┌────────
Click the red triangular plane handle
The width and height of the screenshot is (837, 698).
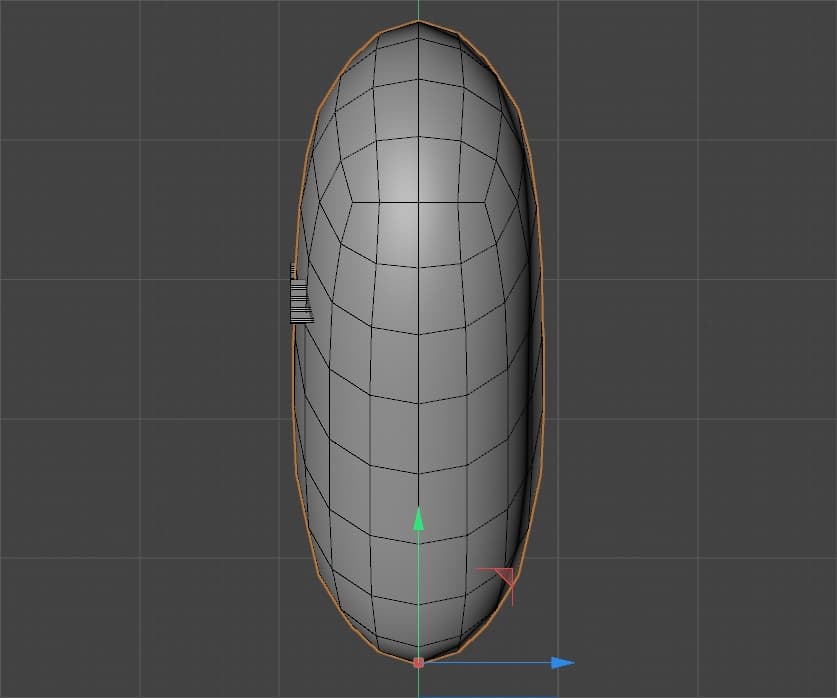pyautogui.click(x=501, y=577)
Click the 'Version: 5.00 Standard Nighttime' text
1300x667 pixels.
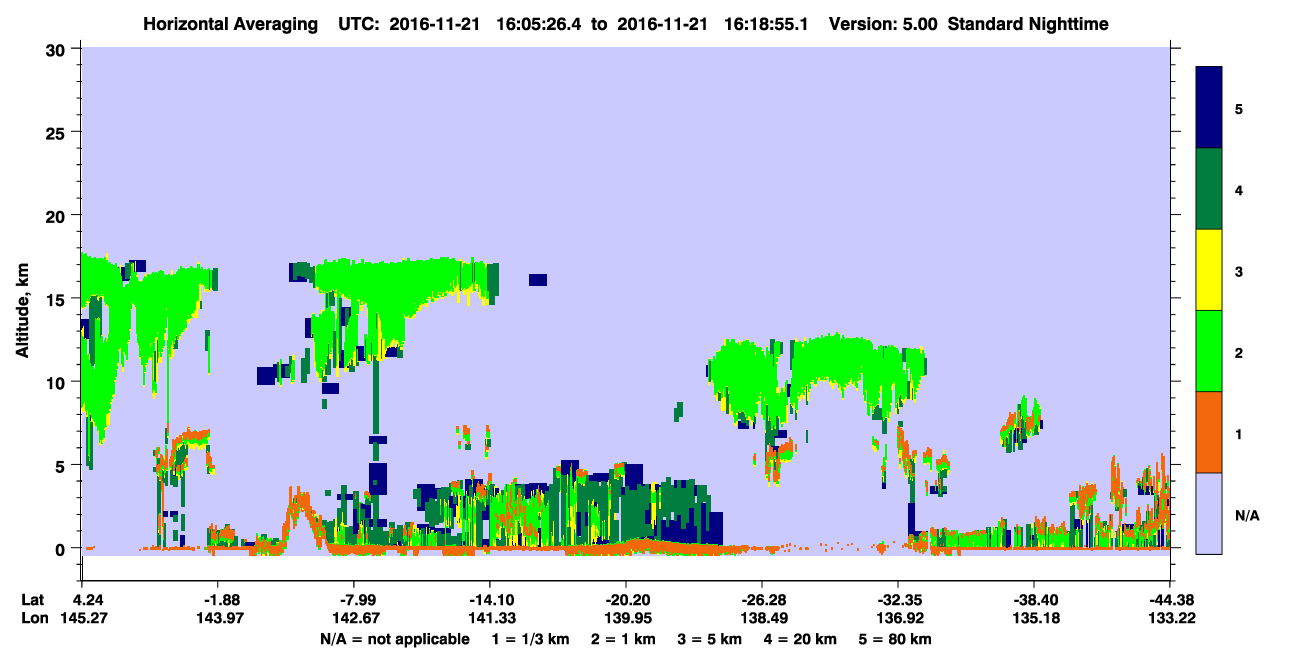pos(968,23)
└────────
- _Work to complete_: Return each line of the data above verbatim, omitting the pictures.

- _Solution to this exercise_:
Click the red triangular plane handle
The width and height of the screenshot is (837, 698).
pyautogui.click(x=501, y=577)
Click the 'Version: 5.00 Standard Nighttime' text
1300x667 pixels.
pos(968,23)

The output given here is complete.